Ubiquitous Energy Demonstrates First Large-Area Coating of Transparent Solar Technology
Ubiquitous Energy, a technology company developing transparent solar technology for architectural glass, demonstrated 1.5-meter-wide glass coated uniformly with the company’s UE Power transparent solar materials. This milestone shows the ability to scale UE Power to large sizes uniformly, which is critical in achieving high performing solar devices while maintaining the aesthetics and function of traditional low-emissivity window glass.
This milestone paves the way for the company’s upcoming high volume manufacturing line that will produce 1.5 by 3.0 meter floor-to-ceiling, transparent solar windows.
Achieving success after years of development
Ubiquitous Energy has achieved this through years of development with a trusted provider of manufacturing equipment to the global architectural glass and photovoltaics industries. UE Power is a transparent solar glass coating technology that is manufactured using vacuum physical vapor deposition, the same equipment used by global manufacturers to coat nearly all architectural glass today totaling billions of square feet annually.
UE Power organic semiconductor materials were deposited in a full-size PVD prototype coater, showing near-perfect uniformity within 1 to 2 percent tolerance over 1.5-meter-wide glass for coatings that are tens of nanometers thick.
Moving from pilot into full-scale manufacturing
“Achieving this milestone prepares us well as we move our transparent solar technology from the pilot phase into full-scale manufacturing,” says Ubiquitous Energy co-founder and CTO Miles Barr. “Architectural glass isn’t actually flat; it’s slightly wavy. For this reason, achieving highly uniform, defect-free thin film electronics like transparent solar over large glass sheets has historically been difficult by other methods like solution printing.

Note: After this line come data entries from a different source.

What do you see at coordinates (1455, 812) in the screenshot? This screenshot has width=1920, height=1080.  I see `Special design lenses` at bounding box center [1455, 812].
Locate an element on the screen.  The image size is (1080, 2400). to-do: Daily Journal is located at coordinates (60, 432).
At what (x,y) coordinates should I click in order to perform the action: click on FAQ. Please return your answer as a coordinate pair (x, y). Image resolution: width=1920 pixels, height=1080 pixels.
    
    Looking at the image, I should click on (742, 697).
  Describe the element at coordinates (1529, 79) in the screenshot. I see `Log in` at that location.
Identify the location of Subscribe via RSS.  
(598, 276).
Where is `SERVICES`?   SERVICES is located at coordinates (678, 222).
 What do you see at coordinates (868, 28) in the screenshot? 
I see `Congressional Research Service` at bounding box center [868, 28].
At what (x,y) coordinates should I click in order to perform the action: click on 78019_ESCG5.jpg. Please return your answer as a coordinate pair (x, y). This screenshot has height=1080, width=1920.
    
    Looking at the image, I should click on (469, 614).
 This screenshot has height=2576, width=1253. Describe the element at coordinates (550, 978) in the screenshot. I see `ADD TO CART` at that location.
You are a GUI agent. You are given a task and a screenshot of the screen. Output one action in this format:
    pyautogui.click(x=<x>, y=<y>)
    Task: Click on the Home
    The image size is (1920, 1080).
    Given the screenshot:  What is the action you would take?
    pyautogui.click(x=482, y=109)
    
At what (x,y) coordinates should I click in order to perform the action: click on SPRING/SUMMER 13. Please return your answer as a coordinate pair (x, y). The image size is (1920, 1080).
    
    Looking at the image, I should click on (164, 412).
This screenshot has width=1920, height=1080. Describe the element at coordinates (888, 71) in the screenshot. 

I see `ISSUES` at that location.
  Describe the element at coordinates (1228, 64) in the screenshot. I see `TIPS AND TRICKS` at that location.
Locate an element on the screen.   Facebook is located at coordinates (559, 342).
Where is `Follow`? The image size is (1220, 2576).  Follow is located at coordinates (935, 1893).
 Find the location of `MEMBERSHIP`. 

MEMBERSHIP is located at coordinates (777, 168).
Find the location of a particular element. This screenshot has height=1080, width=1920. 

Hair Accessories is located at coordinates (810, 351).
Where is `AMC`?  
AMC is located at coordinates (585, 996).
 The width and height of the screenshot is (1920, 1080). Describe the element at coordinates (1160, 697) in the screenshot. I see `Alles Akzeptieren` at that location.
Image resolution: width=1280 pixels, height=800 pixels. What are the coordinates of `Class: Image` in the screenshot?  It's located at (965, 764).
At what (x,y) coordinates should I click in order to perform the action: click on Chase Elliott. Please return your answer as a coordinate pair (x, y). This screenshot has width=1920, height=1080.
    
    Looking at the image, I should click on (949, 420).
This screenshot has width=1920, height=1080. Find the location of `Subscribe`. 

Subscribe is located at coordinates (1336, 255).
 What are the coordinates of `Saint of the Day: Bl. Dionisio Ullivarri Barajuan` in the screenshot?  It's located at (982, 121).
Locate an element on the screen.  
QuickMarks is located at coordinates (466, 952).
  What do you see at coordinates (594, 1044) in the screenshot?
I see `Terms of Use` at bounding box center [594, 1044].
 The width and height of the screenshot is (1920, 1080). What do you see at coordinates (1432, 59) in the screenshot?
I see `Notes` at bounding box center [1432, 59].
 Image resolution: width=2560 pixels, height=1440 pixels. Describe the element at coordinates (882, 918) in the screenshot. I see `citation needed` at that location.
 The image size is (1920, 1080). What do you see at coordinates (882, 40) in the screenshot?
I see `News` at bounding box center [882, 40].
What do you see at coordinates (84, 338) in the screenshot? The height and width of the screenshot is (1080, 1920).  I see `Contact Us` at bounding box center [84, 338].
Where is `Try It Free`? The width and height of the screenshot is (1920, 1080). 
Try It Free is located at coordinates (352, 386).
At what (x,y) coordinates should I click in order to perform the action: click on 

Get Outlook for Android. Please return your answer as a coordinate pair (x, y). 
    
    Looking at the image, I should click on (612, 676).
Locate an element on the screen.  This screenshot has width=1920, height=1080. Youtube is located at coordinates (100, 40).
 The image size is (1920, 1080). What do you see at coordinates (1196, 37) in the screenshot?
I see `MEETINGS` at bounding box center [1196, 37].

"Well-established PVD coating technology gives us tight control over thickness and optical appearance of our transparent solar organic semiconductor materials and allows us to piggyback on the equipment and process controls that has been enjoyed by the architectural glass industry for decades.”
The prototype coater will now be replicated for the deposition of transparent solar materials in the company’s first high-volume U.S. manufacturing line that is expected to be operational in 2024. Large scale deployment of the company’s transparent solar technology can have a positive impact in addressing climate change, say officials, by increasing the amount of renewable energy generation that is available by integrating seamlessly into everyday surfaces without impacting aesthetics. Each 1.5 by 3 meter piece of UE Power glass could generate up to 1 kilowatt-hour of electricity every day.